The Case of Galileo: A Closed Question?
Worcester, Thomas
THE CASE OF GALILEO: A CLOSED QUESTION? By Annibale Fantoli.
Translated from the Italian by George V. Coyne, S.J. Notre Dame, IN:
University of Notre Dame, 2012. Pp. xii + 272. $28.
In 1979 Pope John Paul II established a commission to reexamine the
Galileo affair. This is the starting point and in many ways the end
point of this study. Fantoli, already well-published on Galileo
(1564-1642), traces both the complexities of Galileo's dealings
with and condemnation by the Catholic Church of his day, and the
successes and failures of more recent papal efforts to finally move
beyond what for most people today remains a notorious case of religion
attempting to stifle scientific progress.
F. highlights very well the ways early 17th-century resistance to
Copernicanism or to a heliocentric understanding of the universe was
grounded above all in veneration of some ancient texts viewed as
authoritative if not altogether definitive. These were certain works of
Aristotle and certain verses in the Bible.
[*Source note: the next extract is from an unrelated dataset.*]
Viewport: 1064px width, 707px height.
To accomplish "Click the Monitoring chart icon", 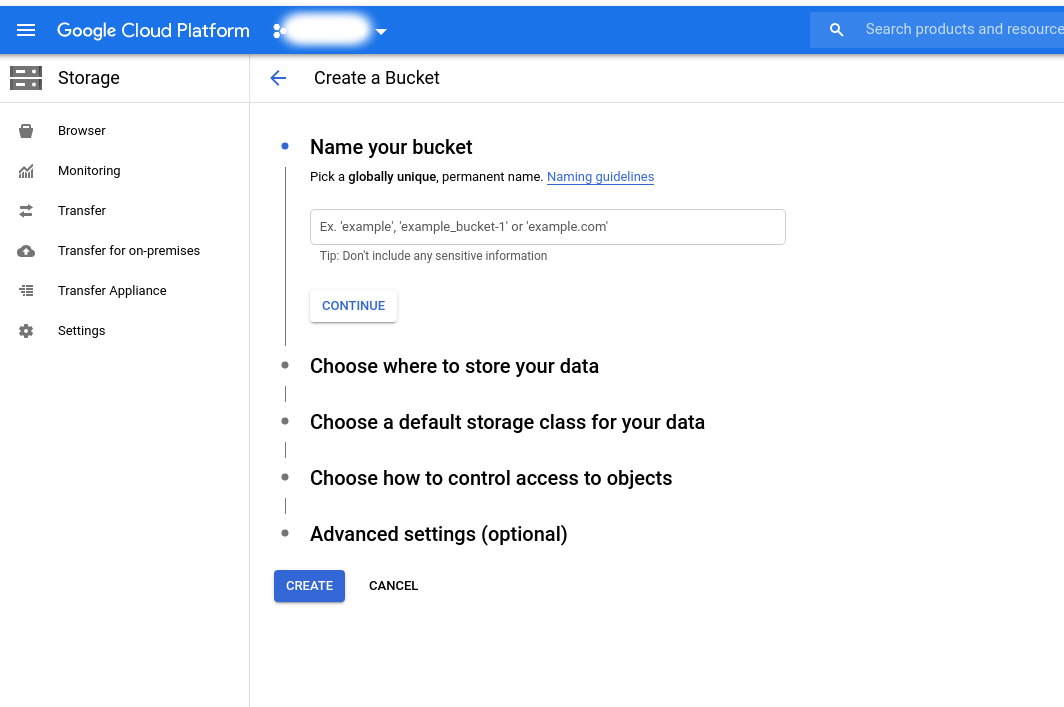I will pos(26,170).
Central to the debate was the
question of which mattered more: antiquity's time-honored texts or
new knowledge made available through empirical methods dependent on new
technologies such as the telescope? In the early 1600s, was the
Renaissance veneration of ancient texts ready to make way for the
scientific revolution and its experimental and observational way of
proceeding?
The Jesuit role in Galileo's travails, F. shows, was a quite
varied one, depending on which Jesuit one is talking about, and at which
stage of events. At one end of the spectrum of attitudes toward Galileo
was Christopher Clavius, S.J. (1537-1612), mathematician and chief
architect of the Gregorian calendar, who was a friend and supporter of
Galileo. At the opposite end of the spectrum were several very
conservative Jesuits eager to uphold traditional cosmological views.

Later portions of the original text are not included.